The series, "Repetition is Truth - Via Dolorosa" includes 14 paintings, in parallel with the Stations of the Cross, and standing in front of each does make you pause. The colours are subtle, the content is abstracted, the finish is extraordinary. And the connection to violence, horror, atrocity isn't immediately obvious.
But the subject matter is based on a famous photograph, The Hooded Man - showing the torture of an Iraqui detainee at Abu Ghraib prison in 2004.
Study, 2005 |
A small painting that started a large series |
Howard's method of creating these works involves a process stretched out over time. She uses household gloss paint, and allows it to sit in the can so that pigment and varnish separate. Standing on ladders and scaffolding, she pours "vast swathes" of the pigment down from the top of the canvas "before using the varnish to add weight and momentum to the medium, pushing the paint down the surface to produce a veil-like effect". Each layer is left to dry for a month. Sometimes she applies a layer of acrylic paint before the gloss, "giving rise to occasional glimpses of fluorescence".

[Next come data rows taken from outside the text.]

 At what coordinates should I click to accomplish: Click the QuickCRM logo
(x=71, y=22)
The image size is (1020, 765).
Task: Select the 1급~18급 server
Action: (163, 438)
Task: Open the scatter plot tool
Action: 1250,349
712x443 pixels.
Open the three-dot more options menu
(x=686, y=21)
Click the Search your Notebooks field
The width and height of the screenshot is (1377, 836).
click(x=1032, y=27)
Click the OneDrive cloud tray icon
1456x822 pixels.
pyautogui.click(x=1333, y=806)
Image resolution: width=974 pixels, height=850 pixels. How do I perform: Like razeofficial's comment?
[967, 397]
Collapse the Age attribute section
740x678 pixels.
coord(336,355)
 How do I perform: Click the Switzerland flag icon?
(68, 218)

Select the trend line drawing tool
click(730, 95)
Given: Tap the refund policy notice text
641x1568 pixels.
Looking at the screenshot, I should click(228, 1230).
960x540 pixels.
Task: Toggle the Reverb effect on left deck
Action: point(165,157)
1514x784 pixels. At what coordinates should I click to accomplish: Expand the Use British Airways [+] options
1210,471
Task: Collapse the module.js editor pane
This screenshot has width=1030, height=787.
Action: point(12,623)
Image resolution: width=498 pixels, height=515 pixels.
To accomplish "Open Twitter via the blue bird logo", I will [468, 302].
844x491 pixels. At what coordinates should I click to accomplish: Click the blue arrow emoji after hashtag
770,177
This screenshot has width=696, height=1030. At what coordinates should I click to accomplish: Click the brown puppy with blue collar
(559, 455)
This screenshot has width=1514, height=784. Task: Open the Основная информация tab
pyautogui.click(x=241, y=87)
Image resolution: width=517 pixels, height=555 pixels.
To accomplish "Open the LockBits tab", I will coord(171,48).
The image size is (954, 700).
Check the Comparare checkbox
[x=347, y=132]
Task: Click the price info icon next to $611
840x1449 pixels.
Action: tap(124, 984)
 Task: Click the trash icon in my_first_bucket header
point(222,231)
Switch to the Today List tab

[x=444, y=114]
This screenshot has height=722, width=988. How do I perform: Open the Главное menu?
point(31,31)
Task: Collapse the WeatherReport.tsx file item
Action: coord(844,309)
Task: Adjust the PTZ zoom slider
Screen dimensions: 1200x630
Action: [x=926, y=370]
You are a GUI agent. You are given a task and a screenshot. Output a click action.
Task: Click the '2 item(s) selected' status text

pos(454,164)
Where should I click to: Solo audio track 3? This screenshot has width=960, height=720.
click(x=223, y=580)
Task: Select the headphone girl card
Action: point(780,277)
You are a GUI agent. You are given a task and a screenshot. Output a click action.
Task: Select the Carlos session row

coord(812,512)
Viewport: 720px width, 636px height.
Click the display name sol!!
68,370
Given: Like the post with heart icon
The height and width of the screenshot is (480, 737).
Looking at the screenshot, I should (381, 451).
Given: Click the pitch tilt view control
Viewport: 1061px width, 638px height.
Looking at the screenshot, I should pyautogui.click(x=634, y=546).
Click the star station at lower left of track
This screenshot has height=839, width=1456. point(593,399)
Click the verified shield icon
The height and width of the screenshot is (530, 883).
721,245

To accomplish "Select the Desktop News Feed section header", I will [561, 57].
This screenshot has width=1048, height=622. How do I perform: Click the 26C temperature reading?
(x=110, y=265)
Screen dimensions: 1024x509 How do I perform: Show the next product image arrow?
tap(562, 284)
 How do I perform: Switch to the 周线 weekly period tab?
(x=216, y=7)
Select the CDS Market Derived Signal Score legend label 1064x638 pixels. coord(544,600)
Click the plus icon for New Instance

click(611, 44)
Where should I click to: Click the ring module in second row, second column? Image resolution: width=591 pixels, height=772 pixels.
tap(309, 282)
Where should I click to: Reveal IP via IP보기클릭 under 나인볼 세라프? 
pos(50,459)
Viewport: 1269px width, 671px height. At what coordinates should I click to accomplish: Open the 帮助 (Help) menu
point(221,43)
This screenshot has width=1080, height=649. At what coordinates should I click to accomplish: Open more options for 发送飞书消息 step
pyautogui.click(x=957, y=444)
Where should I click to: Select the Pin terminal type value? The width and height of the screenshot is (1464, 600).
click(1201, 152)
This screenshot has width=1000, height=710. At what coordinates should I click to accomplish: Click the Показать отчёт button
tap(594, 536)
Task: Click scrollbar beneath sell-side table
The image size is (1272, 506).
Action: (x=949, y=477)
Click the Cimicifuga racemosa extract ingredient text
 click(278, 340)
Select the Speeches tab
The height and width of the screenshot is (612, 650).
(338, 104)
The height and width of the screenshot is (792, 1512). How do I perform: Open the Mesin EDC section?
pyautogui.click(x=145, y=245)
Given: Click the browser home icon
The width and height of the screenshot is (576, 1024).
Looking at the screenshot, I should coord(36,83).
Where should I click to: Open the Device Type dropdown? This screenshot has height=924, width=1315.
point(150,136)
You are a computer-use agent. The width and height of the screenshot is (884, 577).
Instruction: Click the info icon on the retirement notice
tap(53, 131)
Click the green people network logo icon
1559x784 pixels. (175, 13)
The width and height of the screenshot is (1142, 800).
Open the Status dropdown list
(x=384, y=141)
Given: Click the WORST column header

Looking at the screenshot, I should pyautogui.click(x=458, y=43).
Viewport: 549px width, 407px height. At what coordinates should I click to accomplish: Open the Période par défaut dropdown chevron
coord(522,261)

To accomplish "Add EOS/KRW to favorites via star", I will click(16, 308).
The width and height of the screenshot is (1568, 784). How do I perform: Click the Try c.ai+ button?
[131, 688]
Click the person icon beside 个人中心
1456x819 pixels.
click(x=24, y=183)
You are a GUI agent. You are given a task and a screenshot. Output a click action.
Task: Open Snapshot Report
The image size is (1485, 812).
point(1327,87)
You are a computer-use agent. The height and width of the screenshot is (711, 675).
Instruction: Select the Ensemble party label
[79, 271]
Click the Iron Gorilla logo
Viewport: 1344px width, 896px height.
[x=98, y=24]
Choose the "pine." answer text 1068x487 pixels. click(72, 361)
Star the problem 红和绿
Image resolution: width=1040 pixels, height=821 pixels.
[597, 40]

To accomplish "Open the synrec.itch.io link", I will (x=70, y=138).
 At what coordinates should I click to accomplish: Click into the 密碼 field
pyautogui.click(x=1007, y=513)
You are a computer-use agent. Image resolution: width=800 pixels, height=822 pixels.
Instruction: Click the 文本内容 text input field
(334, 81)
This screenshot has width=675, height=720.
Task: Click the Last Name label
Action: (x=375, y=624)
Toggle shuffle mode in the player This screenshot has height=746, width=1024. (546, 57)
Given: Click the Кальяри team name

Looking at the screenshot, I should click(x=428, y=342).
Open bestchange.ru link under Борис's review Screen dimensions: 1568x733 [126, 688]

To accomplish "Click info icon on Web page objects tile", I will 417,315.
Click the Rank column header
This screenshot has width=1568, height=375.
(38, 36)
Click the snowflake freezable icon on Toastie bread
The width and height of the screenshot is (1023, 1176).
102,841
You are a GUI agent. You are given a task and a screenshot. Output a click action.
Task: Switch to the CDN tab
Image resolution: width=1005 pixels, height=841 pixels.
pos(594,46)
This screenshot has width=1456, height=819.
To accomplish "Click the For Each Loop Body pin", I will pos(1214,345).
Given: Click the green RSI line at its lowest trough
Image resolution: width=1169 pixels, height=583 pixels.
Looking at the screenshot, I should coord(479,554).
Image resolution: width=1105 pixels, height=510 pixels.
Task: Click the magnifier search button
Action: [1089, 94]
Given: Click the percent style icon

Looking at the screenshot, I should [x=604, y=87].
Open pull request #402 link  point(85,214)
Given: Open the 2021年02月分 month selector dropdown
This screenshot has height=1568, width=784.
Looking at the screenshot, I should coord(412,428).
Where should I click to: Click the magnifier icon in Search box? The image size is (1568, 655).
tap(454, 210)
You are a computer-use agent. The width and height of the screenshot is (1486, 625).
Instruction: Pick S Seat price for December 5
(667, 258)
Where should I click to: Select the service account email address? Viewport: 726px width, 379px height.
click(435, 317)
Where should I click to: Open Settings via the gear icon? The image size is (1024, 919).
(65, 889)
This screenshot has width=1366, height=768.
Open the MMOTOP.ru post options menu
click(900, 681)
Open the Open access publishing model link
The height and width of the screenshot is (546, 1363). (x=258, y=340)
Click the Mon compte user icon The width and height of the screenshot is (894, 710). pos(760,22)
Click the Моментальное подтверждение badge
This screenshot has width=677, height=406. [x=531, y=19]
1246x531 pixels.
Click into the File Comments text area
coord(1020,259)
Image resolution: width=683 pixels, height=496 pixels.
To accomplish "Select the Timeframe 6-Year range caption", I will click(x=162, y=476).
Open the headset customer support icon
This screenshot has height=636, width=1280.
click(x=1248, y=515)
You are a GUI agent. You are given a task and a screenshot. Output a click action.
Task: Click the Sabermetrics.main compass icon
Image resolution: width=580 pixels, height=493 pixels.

Shiny, glossy, smooth, subtle |
Reflective |
More glimpses of under-layers at the edge |
Howard became fixated by the box the hooded man was standing on - an interplay with the cross in the crucifixion - which emerges and dissolves in some of the paintings -
The fascinating box - with "glimpses of fluorescence" |
The information leaflet offers a fuller explanation -
Showing till 28 May.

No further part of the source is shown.